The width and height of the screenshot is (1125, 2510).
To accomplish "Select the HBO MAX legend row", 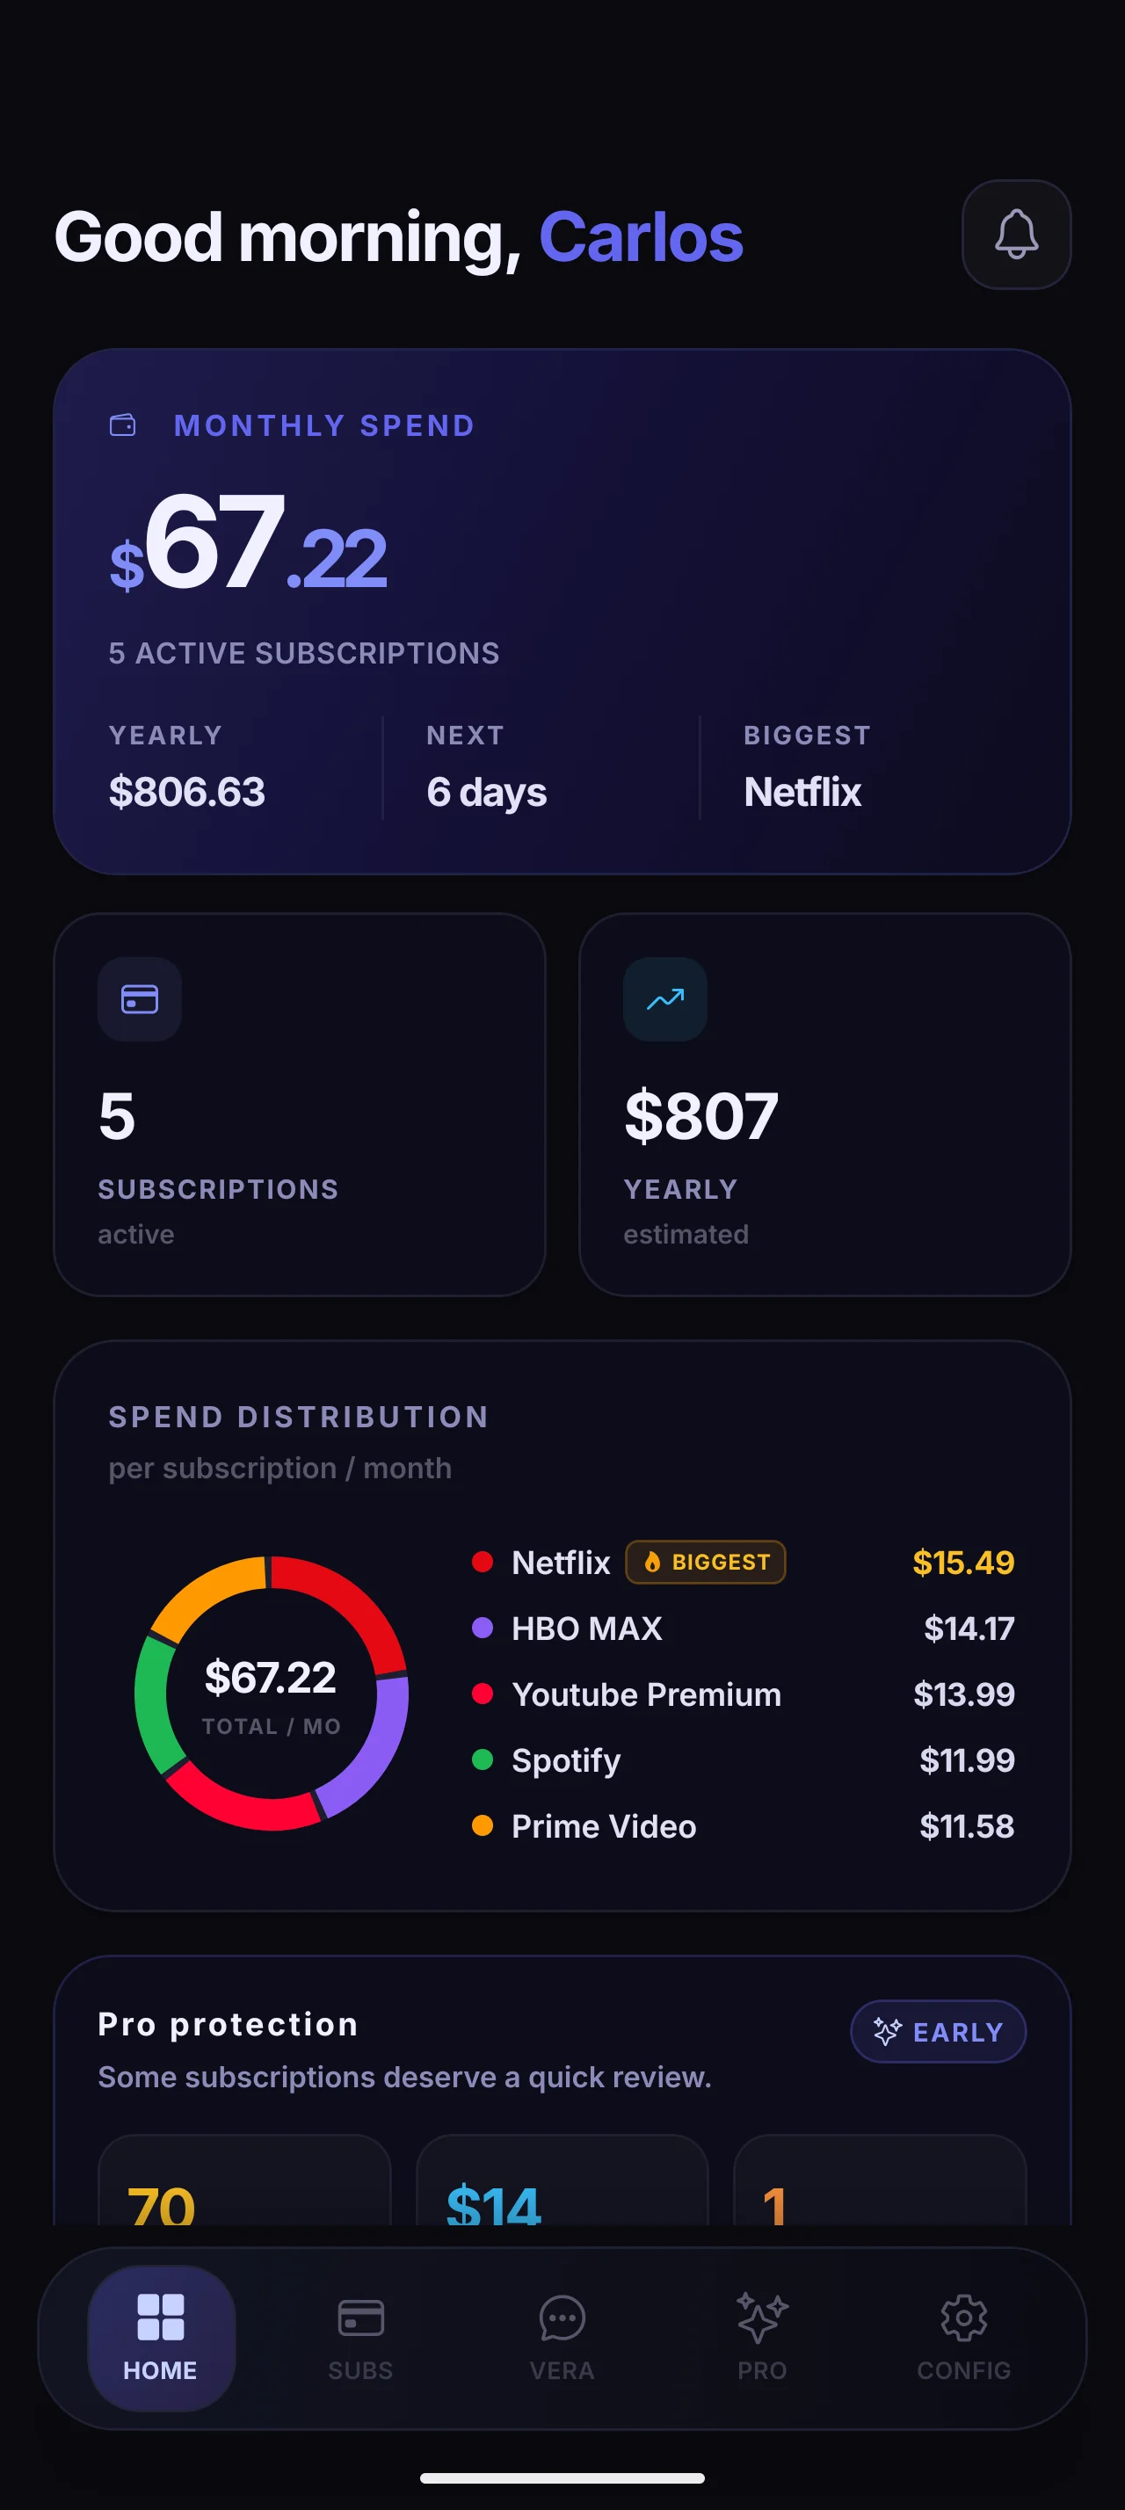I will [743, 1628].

...

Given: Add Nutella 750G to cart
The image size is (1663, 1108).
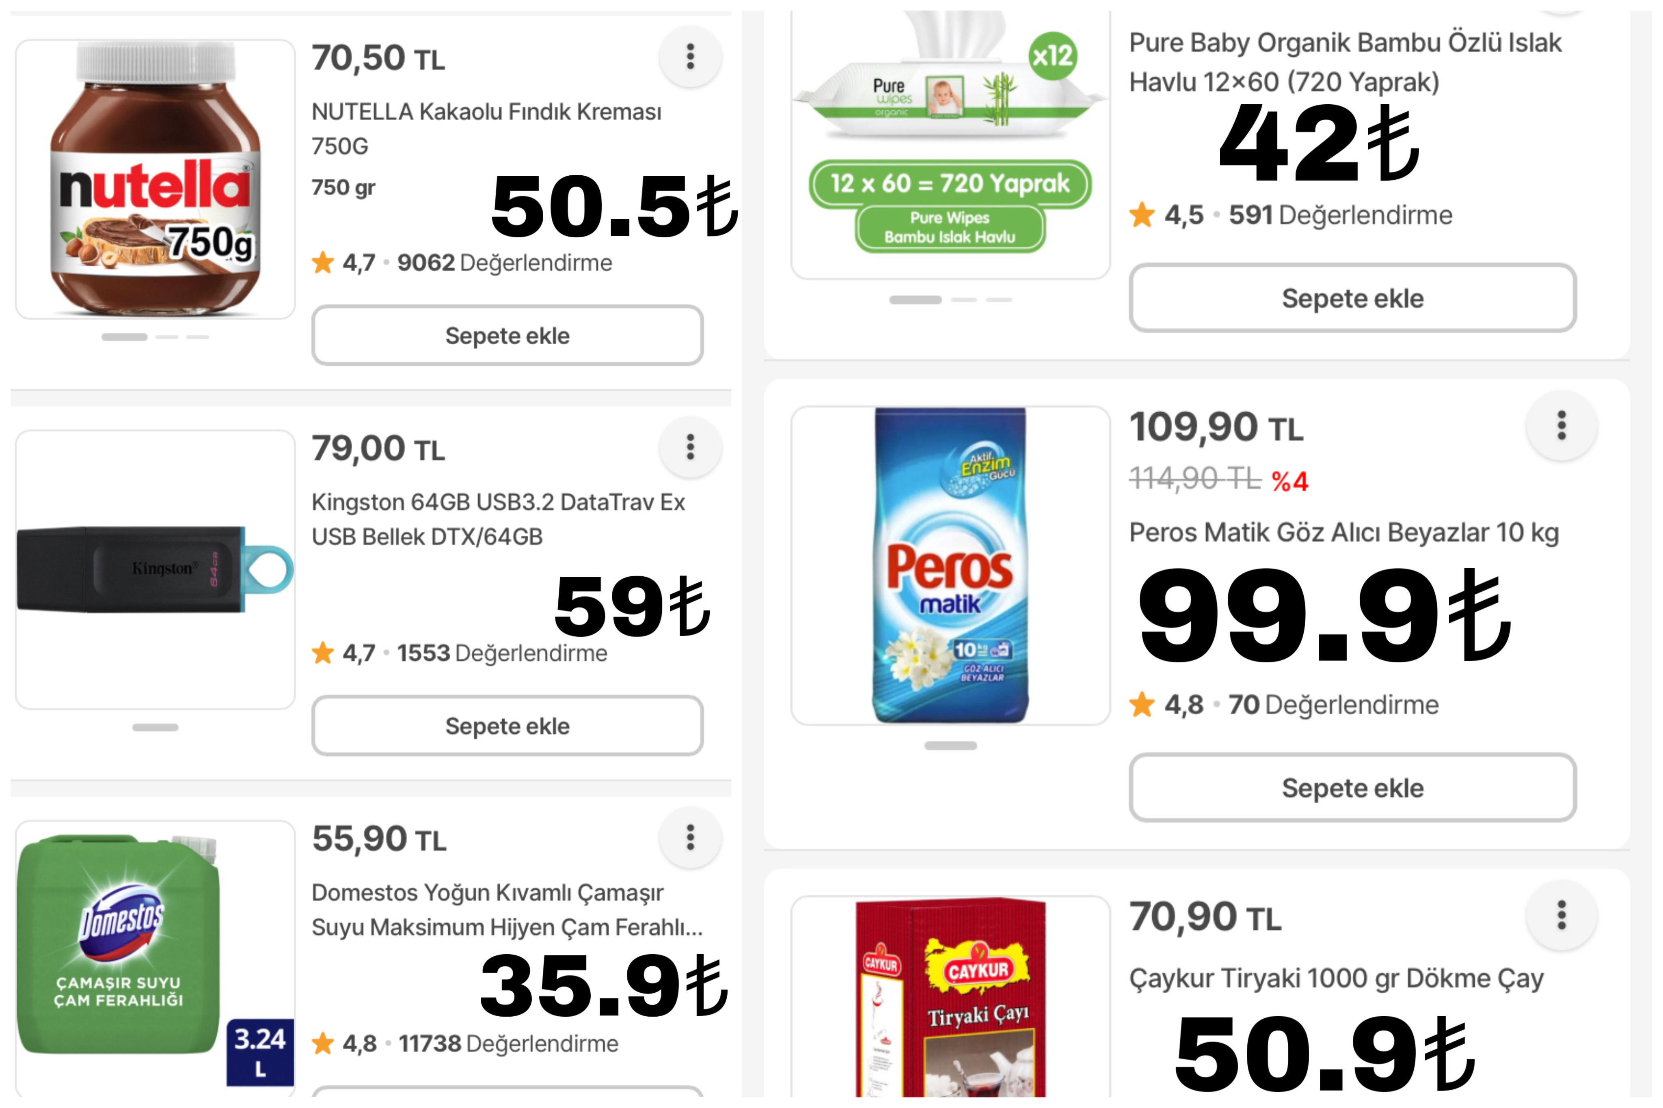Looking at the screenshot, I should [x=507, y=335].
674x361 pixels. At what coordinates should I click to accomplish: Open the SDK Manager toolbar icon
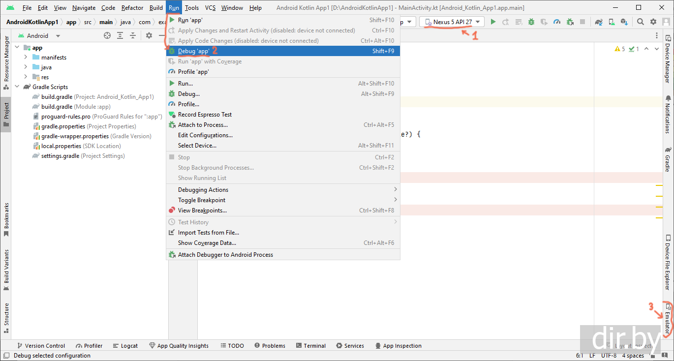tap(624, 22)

### Directive
Revise the data from the line containing "674x361 pixels. At" through the line containing "tap(624, 22)", inclusive, replacing "toolbar icon" with "toolbar button" and keeping everything else the same. Leave the pictures out of your answer.

### The completed task
674x361 pixels. At what coordinates should I click to accomplish: Open the SDK Manager toolbar button
tap(624, 22)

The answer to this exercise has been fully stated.